Wie weit sind die Pläne für die Reise bereits ausgearbeitet? Gibt es schon erste Anfragen von interessierten Unternehmen aus dem Raum Potsdam oder Anmeldungen?

Das Interesse der Brandenburger Unternehmen ist groß. Bereits am Montag nach Aufhebung der Sanktionen gingen zahlreiche Anfragen ein. Wir sind uns jedoch mit dem Wirtschaftsministerium und der ZAB einig, im ersten Schritt mit den Unternehmen in den Iran zu reisen, die bereits über Geschäftskontakte verfügen. Im besten Falle können wir hierauf für die nächsten Jahre aufbauen und ausbauen. Wer auf eigene Faust plant, bekommt von den Fachberatern unserer Kammer selbstverständlich wertvolle Tipps.

Es gibt Unternehmen aus der Region, die schon länger Wirtschaftsbeziehungen mit dem Iran pflegen. Welche Bedeutung hat das Land für die brandenburgische Wirtschaft?

Brandenburger Geschäftsbeziehungen mit dem Iran gibt es schon sehr lange. Denken Sie nur an den legendären Ludwigsfelder Lkw-Exportschlager W 50. Während der schwierigen Zeit sich ständig verschärfender Sanktionen haben Brandenburger Unternehmen ihre Geschäftsbeziehungen mit dem Iran unter Einhaltung des Rechtsrahmens nicht abreißen lassen. Während sich Großunternehmen fast komplett aus dem Land zurückgezogen hatten, taten sich auch neue Chancen für Mittelständler auf, die auch beherzt genutzt wurden. Somit kletterten die Iran-Exporte aus Brandenburg 2014 um fast 50 Prozent auf 42 Millionen Euro.

Wie stark hatten die Sanktionen die Wirtschaftsbeziehungen beeinträchtigt?

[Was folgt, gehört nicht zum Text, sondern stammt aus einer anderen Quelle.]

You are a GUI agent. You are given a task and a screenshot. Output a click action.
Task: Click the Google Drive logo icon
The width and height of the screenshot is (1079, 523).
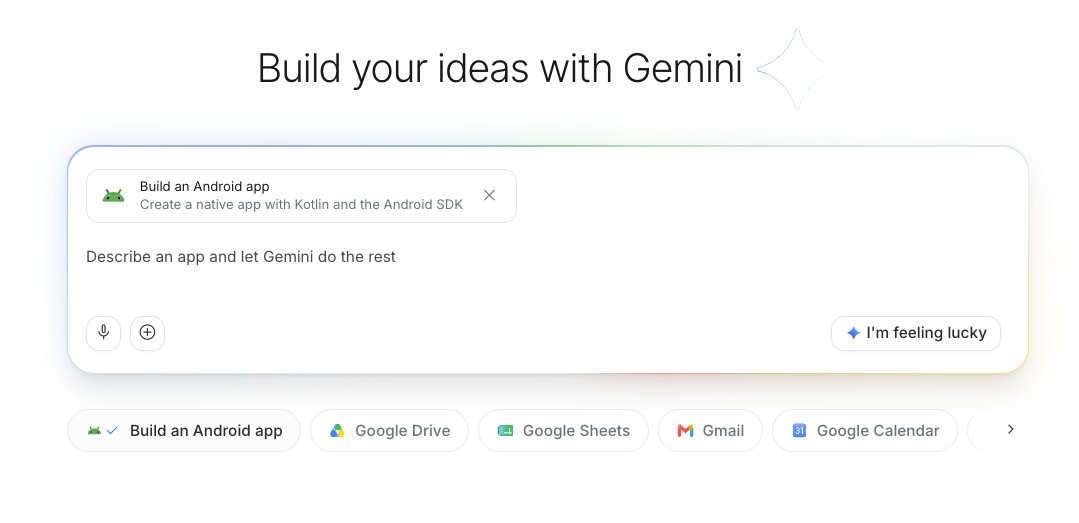pyautogui.click(x=337, y=431)
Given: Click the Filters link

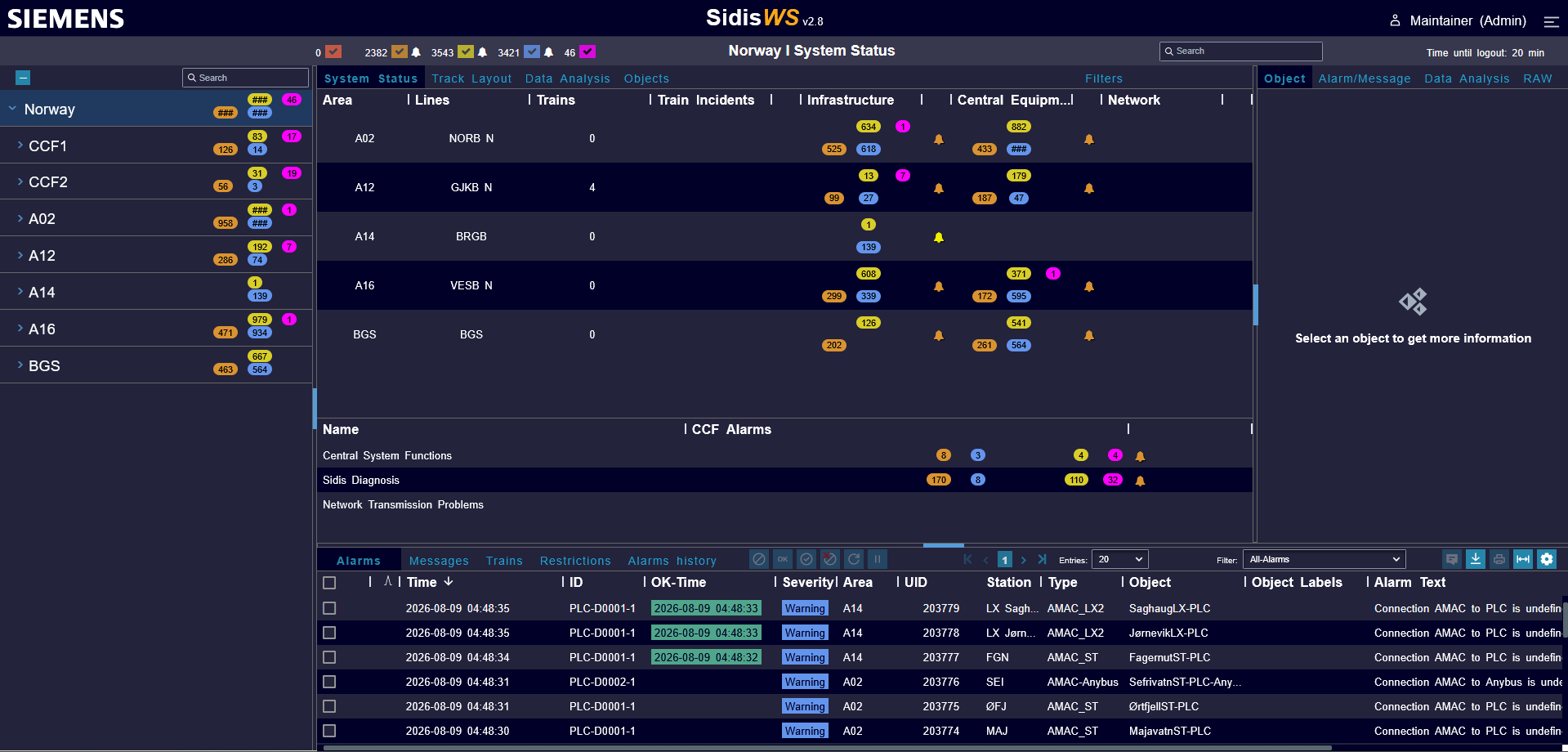Looking at the screenshot, I should point(1104,78).
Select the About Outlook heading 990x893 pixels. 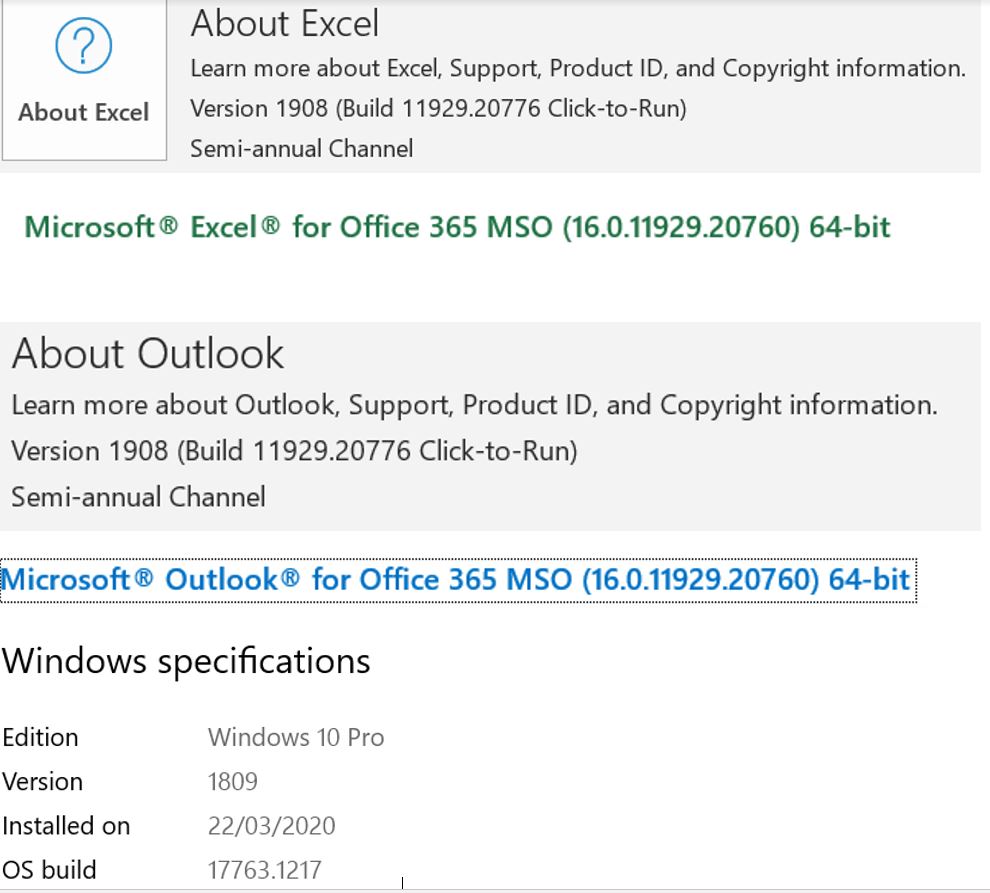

Unterschiedlich. Einerseits behinderten insbesondere die Finanzsanktionen und die Abkopplung des Irans vom internationalen Inter-Banken-Finanztransaktionssystem Swift sowie die Bürokratie die Abwicklung der Geschäfte massiv. Da aber die Brandenburger Unternehmen weder im Rüstungsgeschäft noch in Nukleartechnik oder im Dual-Use-Segment tätig sind, waren Geschäfte auch weiterhin möglich.

Was für ein wirtschaftliches Potential sehen Sie im Iran? Wie wichtig kann das Land für die brandenburgische Wirtschaft werden?

Mit seinen 80 Millionen Verbrauchern ist der Iran ein besonders wichtiger Markt im Mittleren Osten. Die Brandenburger Wirtschaft ist sehr breit aufgestellt. Besonders gute Chancen bestehen im Bereich der Bahntechnik, bei industriellen Investitionsgütern, der Energie- und Umwelttechnologie und in der Medizintechnik. Mittelfristig erwarten wir eine Verdopplung der Exporte. Langfristig wäre sogar eine Verfünffachung möglich.

Die Fragen stellte Matthias Matern.

Mario Tobias ist seit Herbst 2014 Hauptgeschäftsführer der Industrie- und Handelskammer Potsdam (IHK). Er ist zudem Honorarprofessor für Betriebswirtschaft an der TU Braunschweig.